Required work:
In the entries that follow, find each line with the word "button" and copy it.

Provided records:

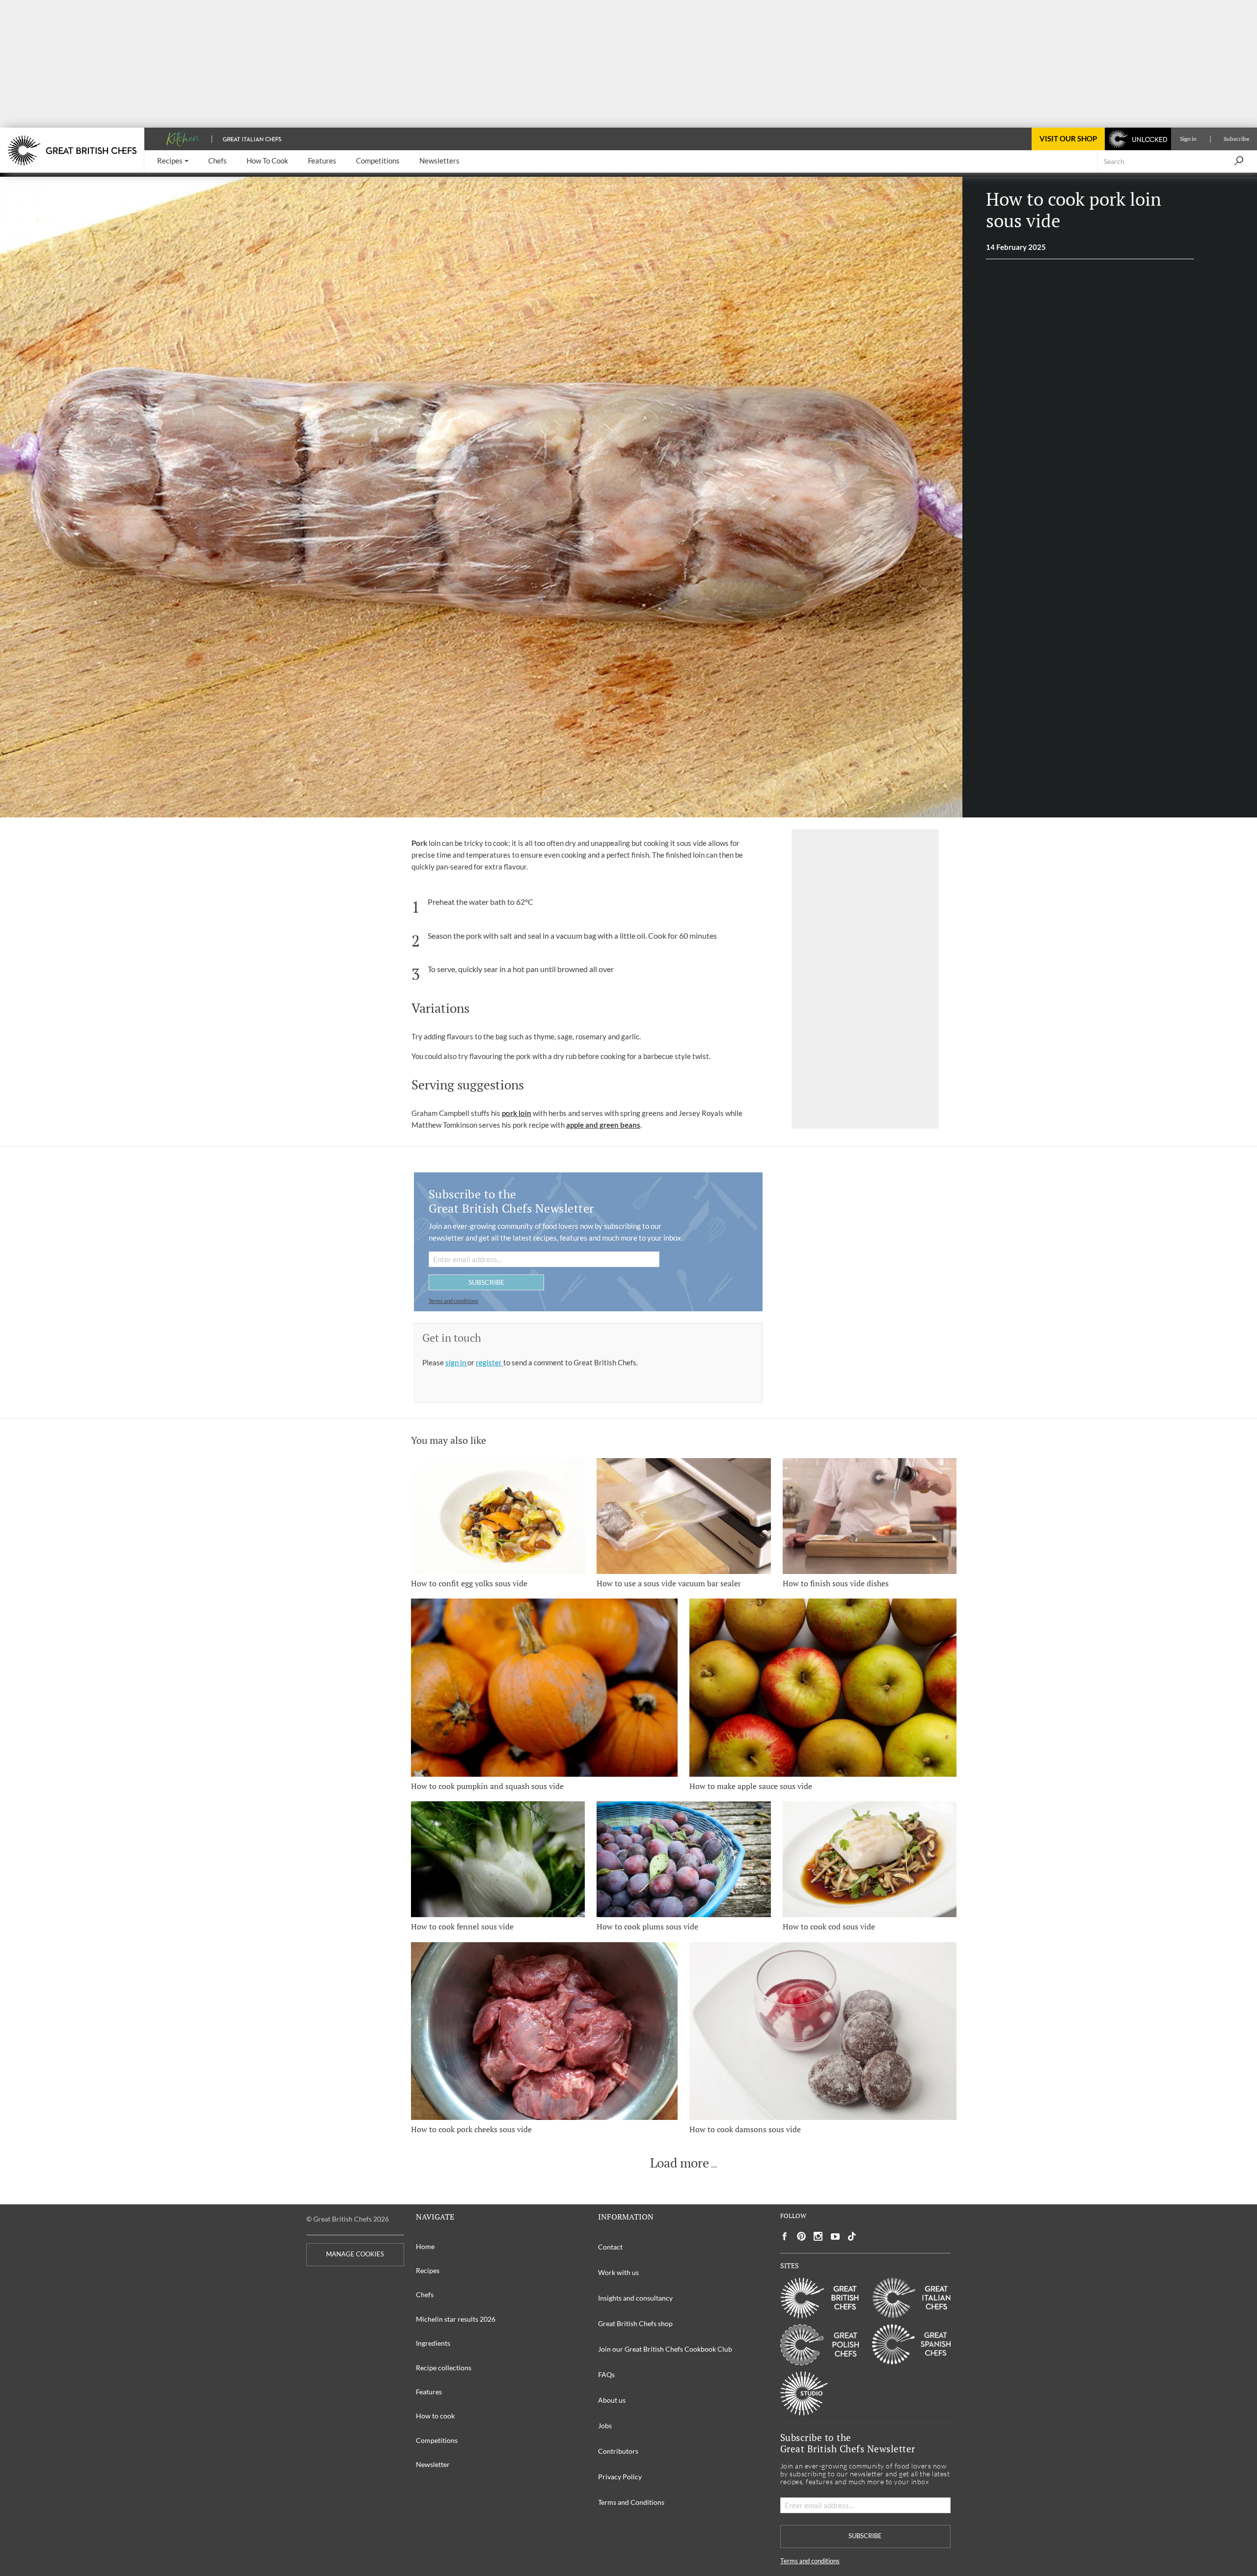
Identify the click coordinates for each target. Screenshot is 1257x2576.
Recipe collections (443, 2367)
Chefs (425, 2294)
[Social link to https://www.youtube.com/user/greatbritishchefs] (835, 2236)
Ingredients (433, 2343)
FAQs (606, 2374)
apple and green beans (603, 1124)
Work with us (618, 2272)
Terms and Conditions (631, 2502)
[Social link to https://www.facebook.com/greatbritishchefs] (784, 2236)
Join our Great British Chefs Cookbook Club (665, 2349)
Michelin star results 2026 (455, 2319)
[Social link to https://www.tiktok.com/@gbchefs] (851, 2236)
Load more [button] (679, 2163)
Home (425, 2246)
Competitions (437, 2440)
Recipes (427, 2270)
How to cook (435, 2416)
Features (429, 2391)
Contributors (618, 2451)
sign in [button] (456, 1362)
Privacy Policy (620, 2476)
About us (612, 2400)
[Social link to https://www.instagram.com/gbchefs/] (818, 2236)
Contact (610, 2247)
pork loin (516, 1113)
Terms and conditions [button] (453, 1300)
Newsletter (433, 2464)
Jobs (605, 2425)
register (489, 1362)
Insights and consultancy (635, 2298)
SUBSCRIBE (486, 1282)
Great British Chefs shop (635, 2323)
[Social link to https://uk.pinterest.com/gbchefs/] (801, 2236)
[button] (173, 161)
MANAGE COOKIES (355, 2254)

Response:
Load more [button] (679, 2163)
sign in [button] (456, 1362)
Terms and conditions [button] (453, 1300)
[button] (173, 161)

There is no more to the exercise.